Entries supplied:

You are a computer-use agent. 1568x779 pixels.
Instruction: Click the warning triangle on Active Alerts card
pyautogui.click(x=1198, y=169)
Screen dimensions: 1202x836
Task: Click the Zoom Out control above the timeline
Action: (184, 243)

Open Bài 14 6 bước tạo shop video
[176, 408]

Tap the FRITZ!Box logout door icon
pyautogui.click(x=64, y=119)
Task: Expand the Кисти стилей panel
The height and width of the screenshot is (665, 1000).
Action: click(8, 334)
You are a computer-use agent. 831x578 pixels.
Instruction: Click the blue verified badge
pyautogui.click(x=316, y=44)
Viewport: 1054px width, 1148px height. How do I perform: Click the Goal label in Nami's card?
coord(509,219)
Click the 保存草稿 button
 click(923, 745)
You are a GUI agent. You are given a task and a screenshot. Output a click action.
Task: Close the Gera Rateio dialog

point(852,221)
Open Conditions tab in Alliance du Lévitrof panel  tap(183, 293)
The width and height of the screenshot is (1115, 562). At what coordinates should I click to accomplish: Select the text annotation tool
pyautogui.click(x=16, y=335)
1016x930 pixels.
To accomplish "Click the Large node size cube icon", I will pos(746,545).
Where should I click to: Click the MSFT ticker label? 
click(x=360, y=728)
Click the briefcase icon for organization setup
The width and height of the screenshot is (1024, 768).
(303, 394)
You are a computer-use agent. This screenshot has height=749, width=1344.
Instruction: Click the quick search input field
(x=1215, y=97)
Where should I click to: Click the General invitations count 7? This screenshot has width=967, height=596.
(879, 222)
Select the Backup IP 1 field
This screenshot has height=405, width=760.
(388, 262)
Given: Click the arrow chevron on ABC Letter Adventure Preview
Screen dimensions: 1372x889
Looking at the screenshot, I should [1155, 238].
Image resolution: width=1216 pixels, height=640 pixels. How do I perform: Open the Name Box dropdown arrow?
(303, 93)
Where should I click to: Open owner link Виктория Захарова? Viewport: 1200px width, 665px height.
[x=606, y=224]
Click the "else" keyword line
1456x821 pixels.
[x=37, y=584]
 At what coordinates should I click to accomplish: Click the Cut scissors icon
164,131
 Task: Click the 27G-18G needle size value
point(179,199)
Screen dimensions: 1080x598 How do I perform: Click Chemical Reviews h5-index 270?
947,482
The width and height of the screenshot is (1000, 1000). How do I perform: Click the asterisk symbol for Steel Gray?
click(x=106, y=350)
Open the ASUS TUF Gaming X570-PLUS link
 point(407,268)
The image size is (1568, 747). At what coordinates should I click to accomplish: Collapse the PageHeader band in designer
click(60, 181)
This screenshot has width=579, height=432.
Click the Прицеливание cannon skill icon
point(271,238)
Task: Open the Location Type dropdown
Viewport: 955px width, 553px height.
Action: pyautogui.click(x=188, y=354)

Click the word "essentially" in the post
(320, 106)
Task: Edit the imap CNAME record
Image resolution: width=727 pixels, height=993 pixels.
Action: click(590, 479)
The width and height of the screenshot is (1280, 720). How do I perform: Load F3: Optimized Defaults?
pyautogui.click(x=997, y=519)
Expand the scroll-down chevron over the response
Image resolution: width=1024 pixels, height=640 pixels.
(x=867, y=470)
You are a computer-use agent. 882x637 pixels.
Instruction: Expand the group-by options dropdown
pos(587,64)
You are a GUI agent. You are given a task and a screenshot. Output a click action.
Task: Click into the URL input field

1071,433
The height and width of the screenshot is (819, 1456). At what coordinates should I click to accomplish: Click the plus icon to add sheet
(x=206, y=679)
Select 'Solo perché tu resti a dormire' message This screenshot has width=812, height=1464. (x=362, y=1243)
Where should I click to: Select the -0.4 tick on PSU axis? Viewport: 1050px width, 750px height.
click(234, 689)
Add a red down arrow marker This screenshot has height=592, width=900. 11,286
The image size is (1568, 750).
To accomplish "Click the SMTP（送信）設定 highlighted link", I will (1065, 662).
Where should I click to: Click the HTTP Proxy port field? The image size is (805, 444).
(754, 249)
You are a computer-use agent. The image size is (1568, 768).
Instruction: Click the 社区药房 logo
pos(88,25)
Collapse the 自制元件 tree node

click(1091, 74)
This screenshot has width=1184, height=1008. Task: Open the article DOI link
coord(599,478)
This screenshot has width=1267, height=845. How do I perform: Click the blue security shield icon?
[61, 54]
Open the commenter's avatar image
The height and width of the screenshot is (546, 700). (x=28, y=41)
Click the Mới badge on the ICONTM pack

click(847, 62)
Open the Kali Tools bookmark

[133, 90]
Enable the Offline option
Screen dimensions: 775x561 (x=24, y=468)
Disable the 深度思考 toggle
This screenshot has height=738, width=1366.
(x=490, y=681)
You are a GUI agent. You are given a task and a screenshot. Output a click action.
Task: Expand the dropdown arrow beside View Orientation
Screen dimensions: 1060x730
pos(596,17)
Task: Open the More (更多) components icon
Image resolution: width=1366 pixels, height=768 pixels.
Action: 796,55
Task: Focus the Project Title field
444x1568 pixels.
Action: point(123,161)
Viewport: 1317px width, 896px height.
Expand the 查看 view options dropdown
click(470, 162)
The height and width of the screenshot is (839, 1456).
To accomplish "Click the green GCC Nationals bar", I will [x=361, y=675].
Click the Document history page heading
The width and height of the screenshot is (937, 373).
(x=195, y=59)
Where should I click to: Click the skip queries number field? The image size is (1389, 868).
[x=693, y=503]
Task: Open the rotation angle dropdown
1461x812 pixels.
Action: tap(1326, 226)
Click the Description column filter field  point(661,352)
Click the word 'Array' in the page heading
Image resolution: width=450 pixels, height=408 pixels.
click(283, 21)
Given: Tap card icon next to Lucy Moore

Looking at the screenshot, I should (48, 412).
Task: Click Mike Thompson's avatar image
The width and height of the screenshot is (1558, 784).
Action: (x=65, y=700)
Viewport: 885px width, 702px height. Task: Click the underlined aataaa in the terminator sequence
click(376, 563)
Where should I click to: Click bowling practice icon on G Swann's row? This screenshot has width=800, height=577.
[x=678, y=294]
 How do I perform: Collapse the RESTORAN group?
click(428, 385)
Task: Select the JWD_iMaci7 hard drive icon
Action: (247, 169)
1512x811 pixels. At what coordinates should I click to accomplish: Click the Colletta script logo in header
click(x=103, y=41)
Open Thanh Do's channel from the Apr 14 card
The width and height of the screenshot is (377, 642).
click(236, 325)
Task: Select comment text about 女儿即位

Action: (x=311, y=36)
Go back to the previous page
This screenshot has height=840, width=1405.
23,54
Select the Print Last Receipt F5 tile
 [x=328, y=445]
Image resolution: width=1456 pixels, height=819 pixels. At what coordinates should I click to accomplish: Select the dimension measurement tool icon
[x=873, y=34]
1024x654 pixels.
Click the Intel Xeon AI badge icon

What you have to do: Render the part of the lines above that opens with the line containing "Task: Open the More (更多) components icon" and closes with the line containing "[x=678, y=294]" as a JSON list of strings, one string per line, with blank lines left out.

Result of this exercise:
[
  "Task: Open the More (更多) components icon",
  "Image resolution: width=1366 pixels, height=768 pixels.",
  "Action: 796,55",
  "Task: Focus the Project Title field",
  "444x1568 pixels.",
  "Action: point(123,161)",
  "Viewport: 1317px width, 896px height.",
  "Expand the 查看 view options dropdown",
  "click(470, 162)",
  "The height and width of the screenshot is (839, 1456).",
  "To accomplish \"Click the green GCC Nationals bar\", I will [x=361, y=675].",
  "Click the Document history page heading",
  "The width and height of the screenshot is (937, 373).",
  "(x=195, y=59)",
  "Where should I click to: Click the skip queries number field? The image size is (1389, 868).",
  "[x=693, y=503]",
  "Task: Open the rotation angle dropdown",
  "1461x812 pixels.",
  "Action: tap(1326, 226)",
  "Click the Description column filter field  point(661,352)",
  "Click the word 'Array' in the page heading",
  "Image resolution: width=450 pixels, height=408 pixels.",
  "click(283, 21)",
  "Given: Tap card icon next to Lucy Moore",
  "Looking at the screenshot, I should (48, 412).",
  "Task: Click Mike Thompson's avatar image",
  "The width and height of the screenshot is (1558, 784).",
  "Action: (x=65, y=700)",
  "Viewport: 885px width, 702px height. Task: Click the underlined aataaa in the terminator sequence",
  "click(376, 563)",
  "Where should I click to: Click bowling practice icon on G Swann's row? This screenshot has width=800, height=577.",
  "[x=678, y=294]"
]